"Ik heb altijd gedacht dat het Paradijs een soort bibliotheek zou zijn" - Jorge Luis Borges

Het verslag van Brodeck

Zaterdag, 19 november, 2016

Geschreven door: Philippe Claudel
Artikel door: Jannie Trouwborst

Het verdriet van de ander

Brodeck heeft er niet om gevraagd. Hij is door zijn dorpsgenoten uitgekozen om een verslag te schrijven over de ‘Anderer’, een vreemdeling die enkele maanden eerder in het dorp is komen wonen. Details zijn niet nodig, de feiten zijn genoeg. Zolang maar duidelijk wordt dat de dood van de vreemdeling onvermijdelijk was. Brodeck ontdekt al snel meer dan hij ooit kwijt zal kunnen in het verslag. Al schrijvende wordt hij overspoeld door herinneringen.
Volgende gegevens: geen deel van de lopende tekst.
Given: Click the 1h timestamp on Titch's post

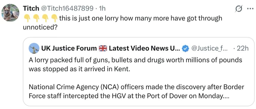Looking at the screenshot, I should pos(102,8).
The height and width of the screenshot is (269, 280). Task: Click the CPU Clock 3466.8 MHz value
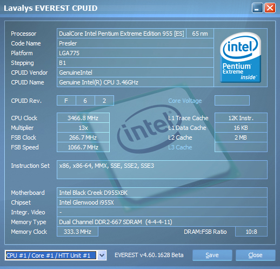83,118

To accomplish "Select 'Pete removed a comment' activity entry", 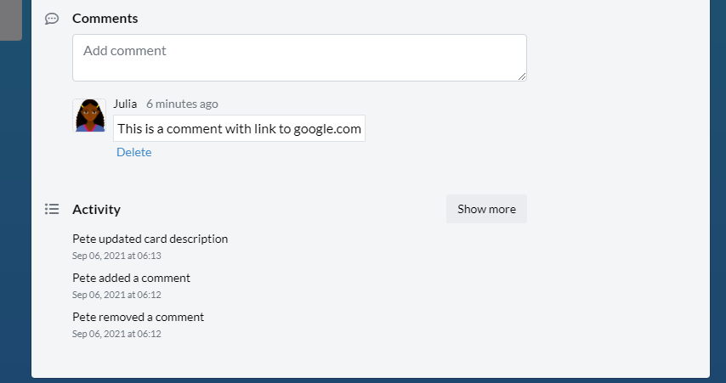I will click(138, 317).

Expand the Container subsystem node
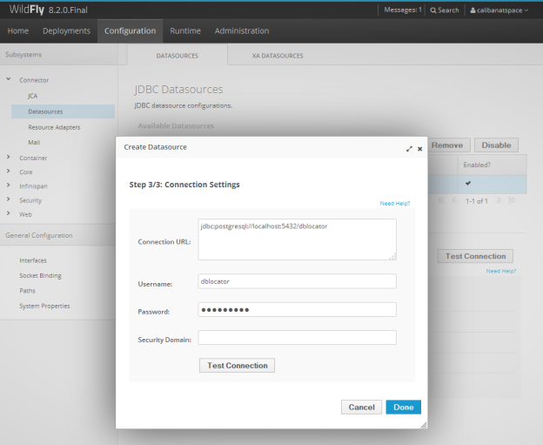pyautogui.click(x=10, y=158)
Hij besluit naast het officiële verslag een persoonlijk document bij te houden. Intussen hoort hij steeds meer gedempte stemmen, die hem doen inzien dat hij zelf misschien ook niet zo thuis is onder zijn dorpsgenoten als hij tot dan toe had gedacht.
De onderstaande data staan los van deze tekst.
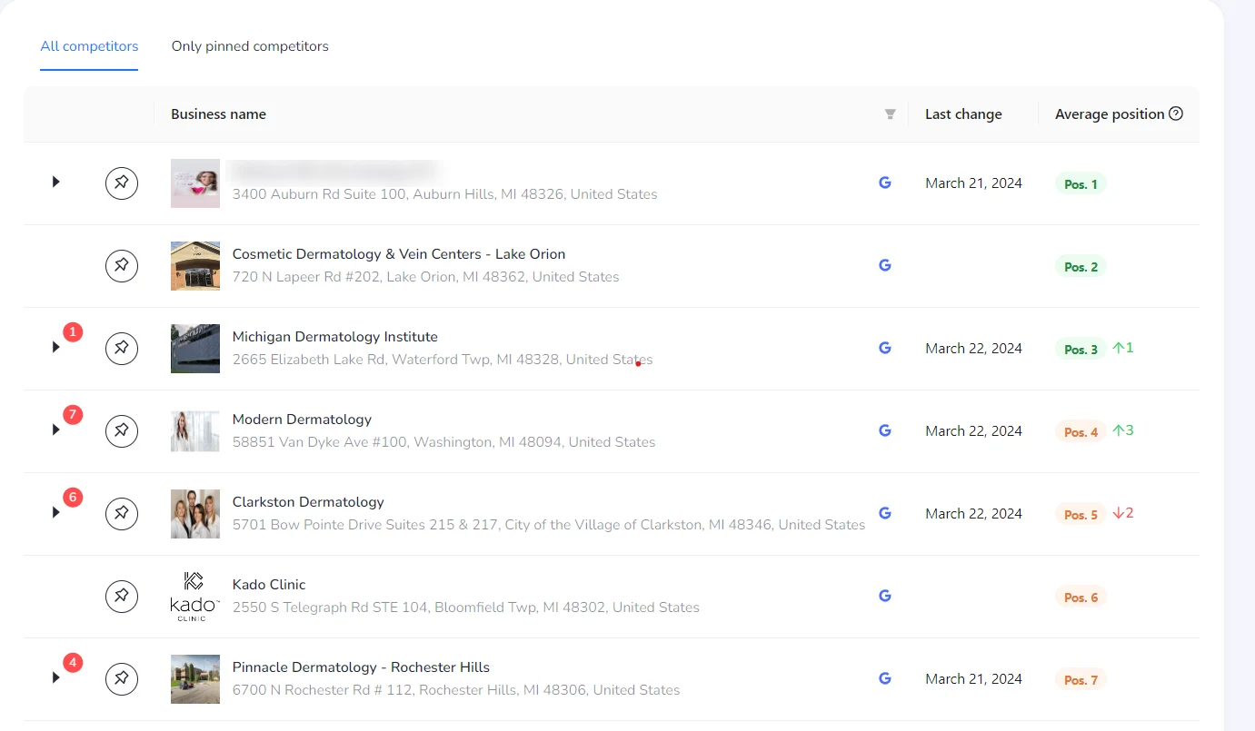
Task: Open Clarkston Dermatology business name
Action: click(308, 502)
[Recensie] Brodeck richt zich direct tot ons: “Mijn naam is Brodeck en ik heb er niets mee te maken. Laat dat duidelijk zijn”. Het verhaal dat wij vervolgens te lezen krijgen, is zijn persoonlijke verslag. Een belangrijk deel daarvan bestaat uit zijn herinneringen. Het geeft ons een onthutsend beeld van het verloop van zijn leven. Daarbinnen is hij bezig met het onderzoek voor het verslag waar zijn dorpsgenoten om vroegen, maar voor hem is dat minder belangrijk. Hij begrijpt dat hij voorzichtig moet zijn met wat hij opschrijft en heeft zo zijn eigen gedachten over de gebeurtenissen. De gesprekken die hij met de dorpsbewoners heeft over de ‘Ereigniës’ (dat wat gebeurd is) komen wel ter sprake in het boek, maar wat hij daarover in het feitelijke verslag schrijft, weten we niet. Zo krijgt de titel Het Verslag van Brodeck een dubbele bodem.
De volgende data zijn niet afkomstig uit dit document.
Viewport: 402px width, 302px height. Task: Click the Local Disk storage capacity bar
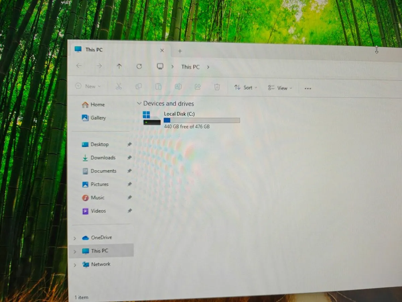point(201,120)
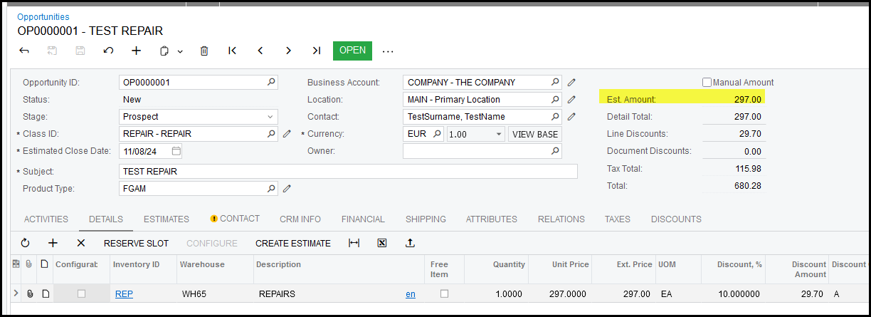Open the currency rate dropdown
This screenshot has height=317, width=871.
click(498, 134)
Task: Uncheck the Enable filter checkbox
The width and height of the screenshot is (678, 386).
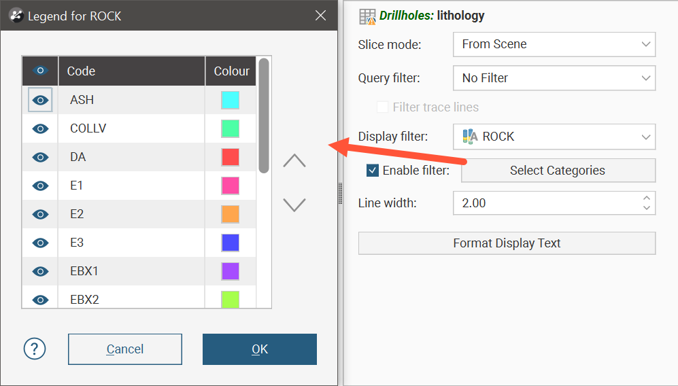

Tijdens het schrijven springt het verhaal heen en weer tussen zijn bevindingen nu en wat hem in het leven is overkomen. Puur associatief en daardoor niet altijd chronologisch. Nergens noemt Claudel plaatsnamen of jaartallen, invullen laat hij aan de lezer over. Dat geeft ruimte voor eigen conclusies, maar doet je meteen beseffen dat de gruwelijke verhalen van wat mensen elkaar aan kunnen doen, zeker als ze gezamenlijk optrekken en elkaar ophitsen, van alle tijden en alle streken zijn. Net als het trachten te redden van je eigen hachje, waaraan ook hij zich eenmaal heeft schuldig gemaakt en waar hij nog altijd onder lijdt.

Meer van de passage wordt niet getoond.